Полученный шанс был сполна использован позже. И неважно то, что Ленин на самом-то деле видел совсем не далеко, вовсе не на много лет вперед. Будь он пророком какой-нибудь настоящей религии, мог бы сослаться на откровение с небес. Но сошло и так. В любом случае, рационального обоснования для лозунгов у вождя не было. Не зря говорил Ираклий Церетели, что «нет такой партии, которая могла бы взять на себя ответственность». А заявление Ленина: «Есть такая партия!» – большинство восприняло, как эпатажный жест, как у нас пару лет назад наблюдали за выходками еще не остепенившегося и не присмиревшего Жириновского.
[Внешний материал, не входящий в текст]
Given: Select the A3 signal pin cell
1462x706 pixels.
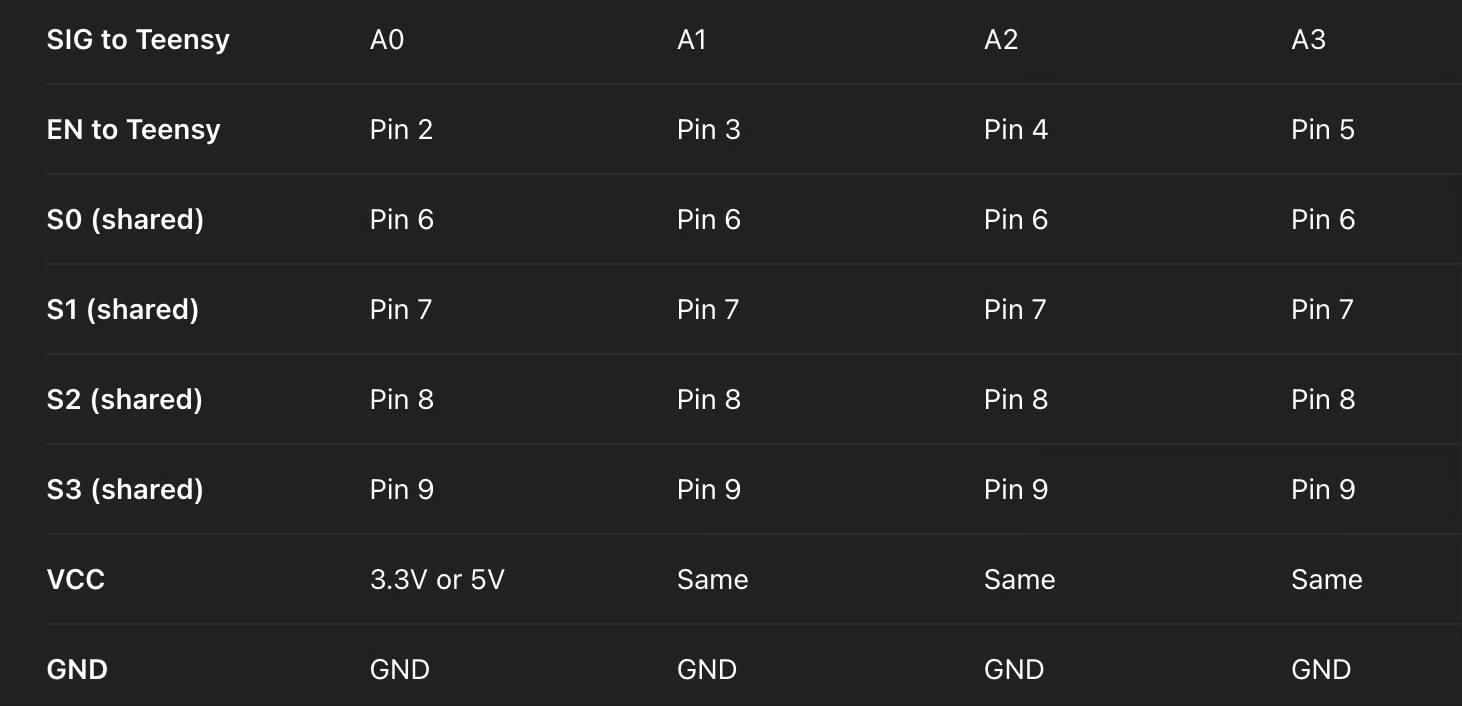Looking at the screenshot, I should (1308, 40).
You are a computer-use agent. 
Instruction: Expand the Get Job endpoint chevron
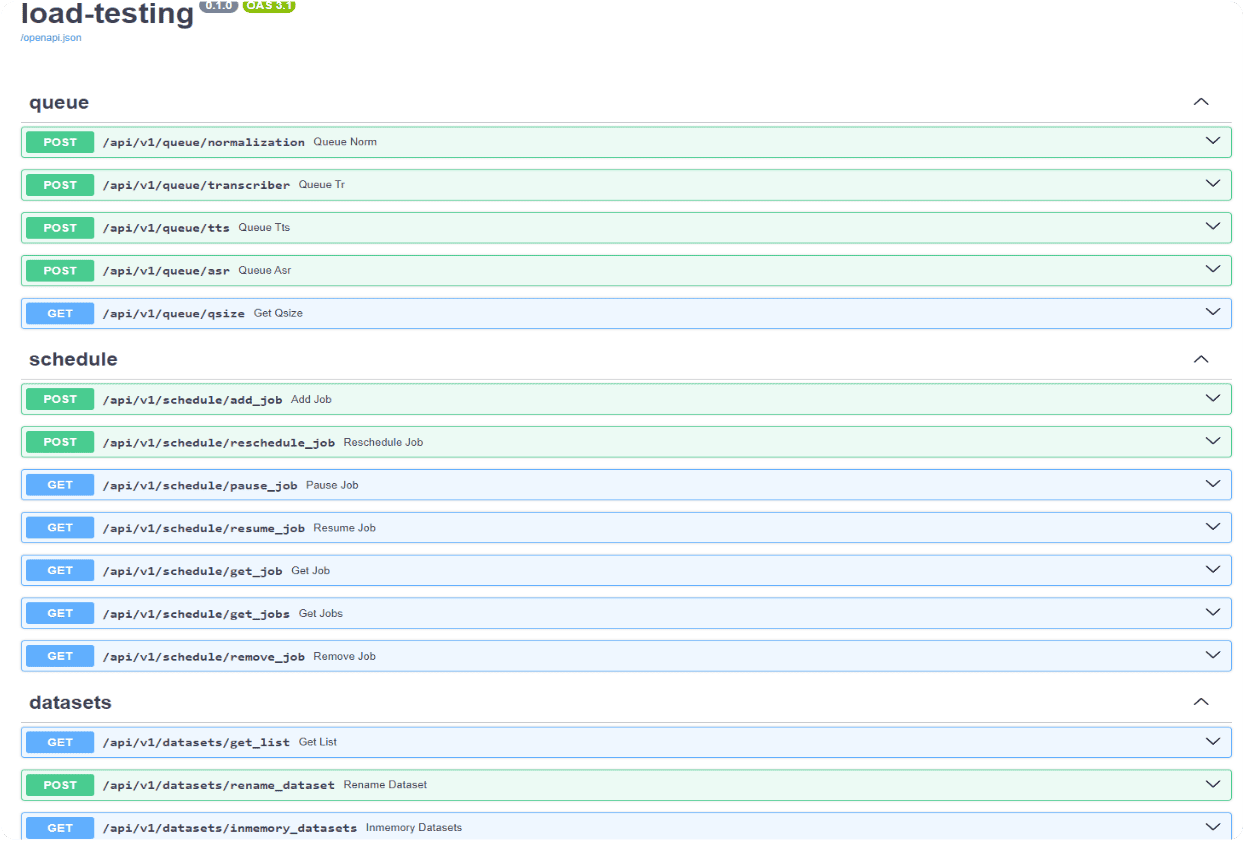click(x=1212, y=570)
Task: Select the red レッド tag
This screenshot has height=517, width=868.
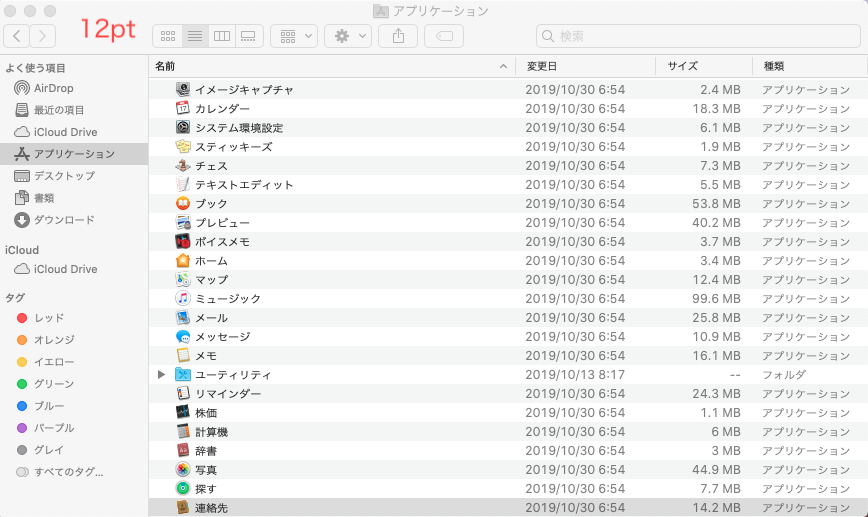Action: [x=48, y=318]
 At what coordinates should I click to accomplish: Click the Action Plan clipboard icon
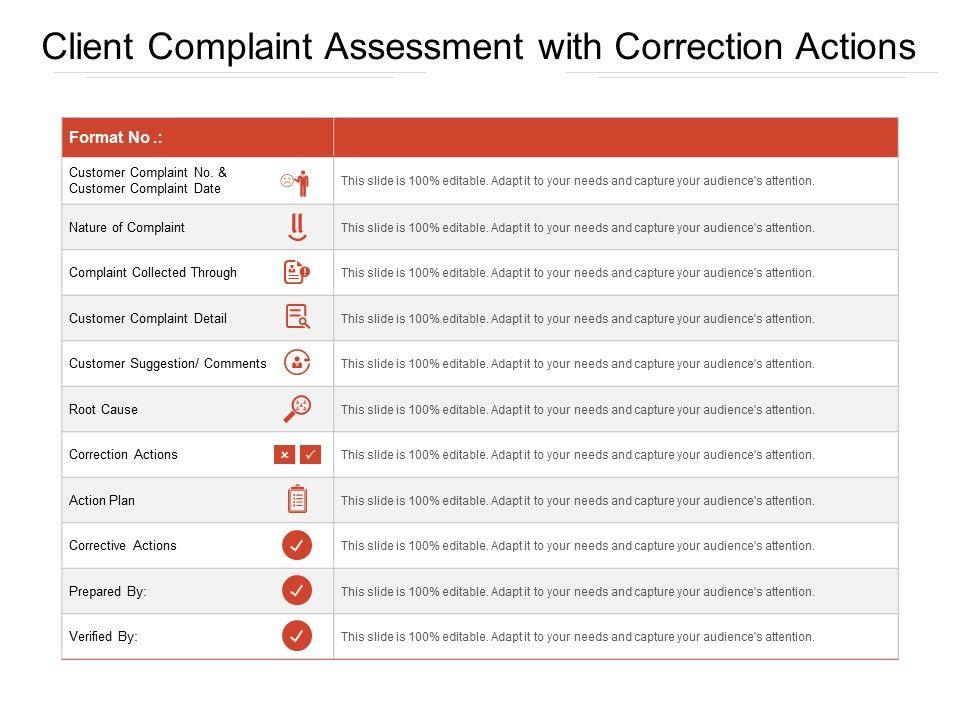297,498
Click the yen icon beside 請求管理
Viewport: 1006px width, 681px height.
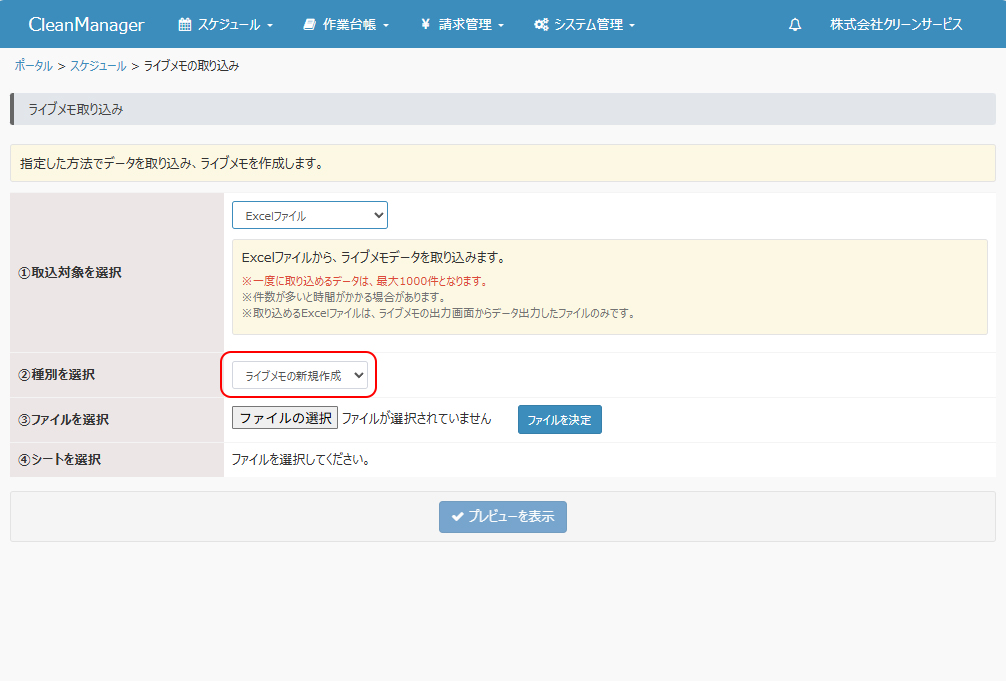426,24
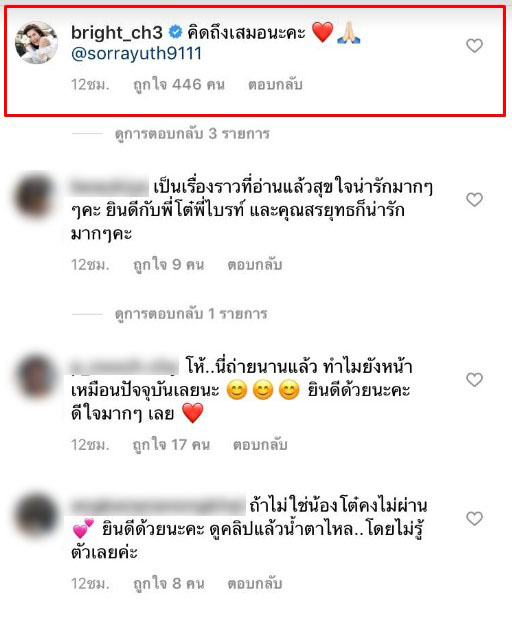The height and width of the screenshot is (617, 512).
Task: Like the bright_ch3 comment with heart icon
Action: [474, 46]
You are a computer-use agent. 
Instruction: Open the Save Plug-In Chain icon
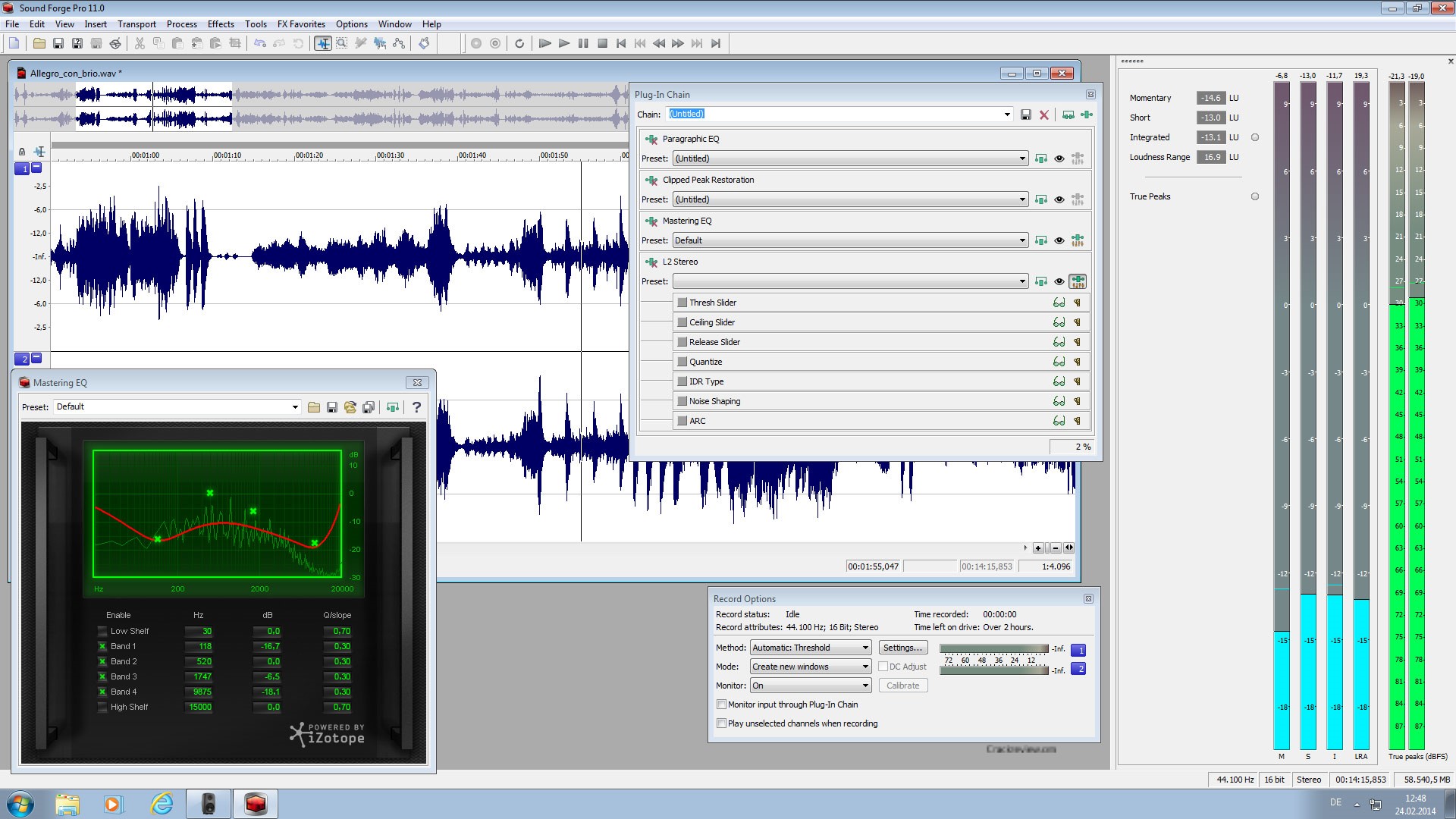click(x=1024, y=114)
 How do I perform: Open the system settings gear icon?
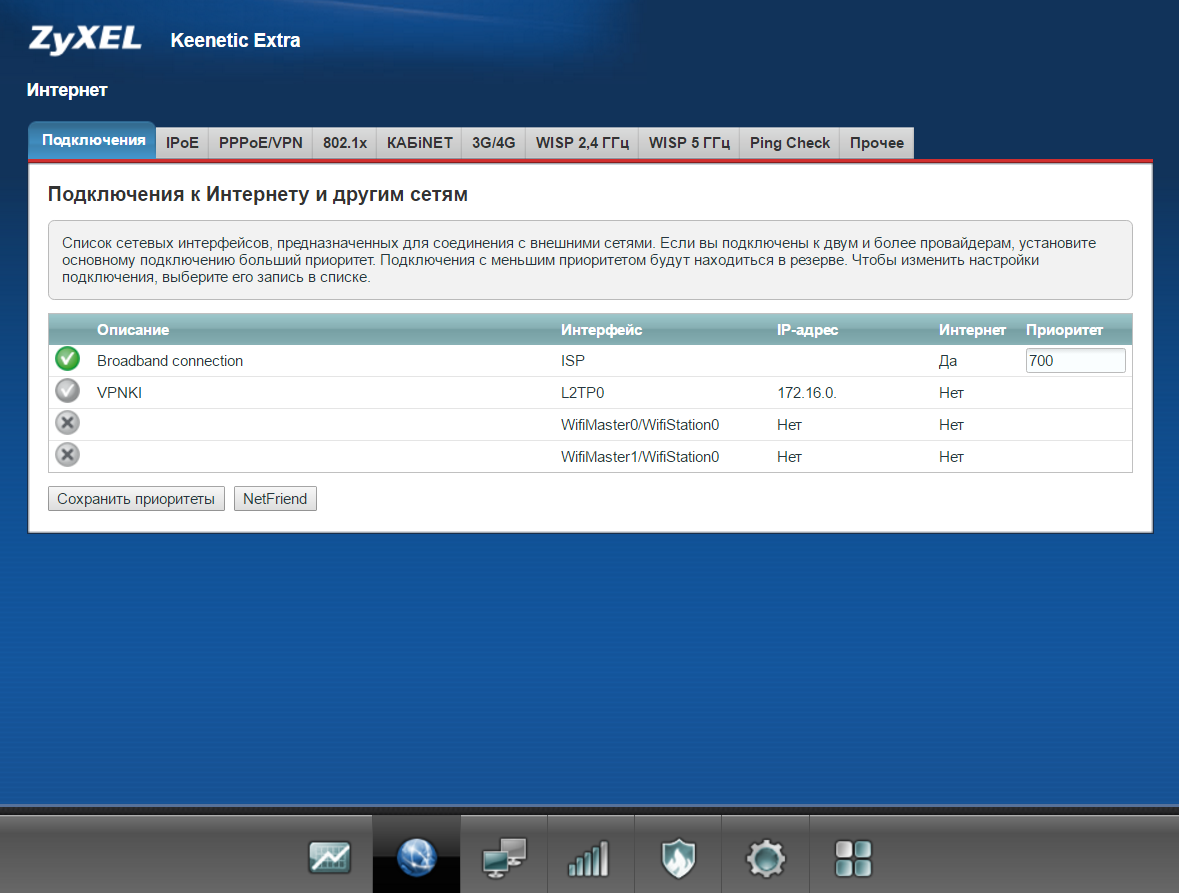(766, 857)
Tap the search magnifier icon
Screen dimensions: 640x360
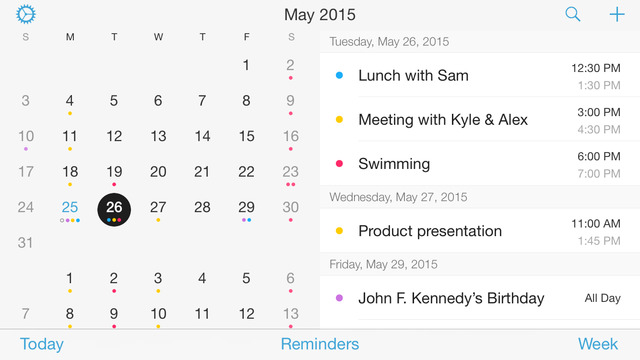[573, 14]
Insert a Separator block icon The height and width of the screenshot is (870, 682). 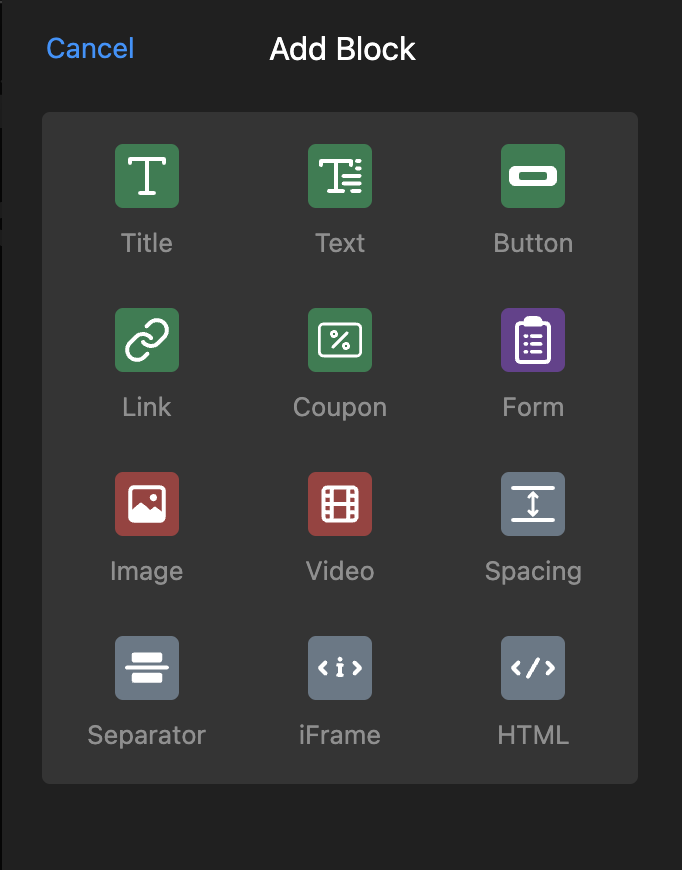click(x=147, y=668)
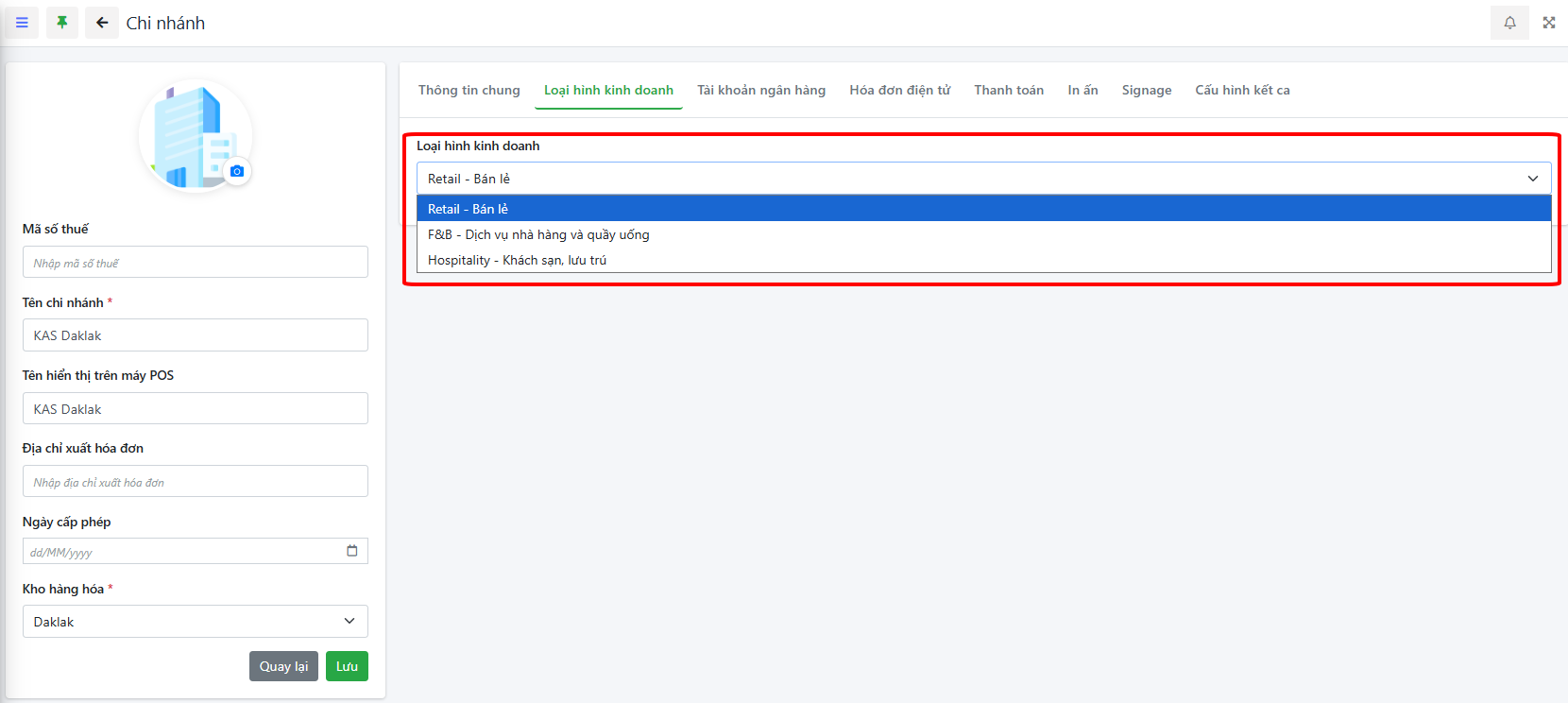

Зачем Ленину все это было нужно? Понятно, что он ненавидел государство, с которым до того безуспешно боролся четверть века. Но для чего «от имени пролетариата» поливать грязью многих и многих приличных, умных людей, с которыми вроде бы было гораздо полезней договориться по-хорошему? Ближайший ленинский соратник Каменев – не потомственный дворянин, а сын еврейского рабочего, выучившегося на инженера – такое умел; он вообще проявил себя куда большим интеллигентом. Даже Максим Горький, единственный из всемирно известных русских писателей, кто много лет поддерживал, чем мог, большевиков (из-за этого пришлось скрываться за границей; правда, «изгнание» на итальянском острове Капри оказалось и душеприятным, и творчески плодотворным), – даже он в «год двух революций» едва не проклял вождя-учителя.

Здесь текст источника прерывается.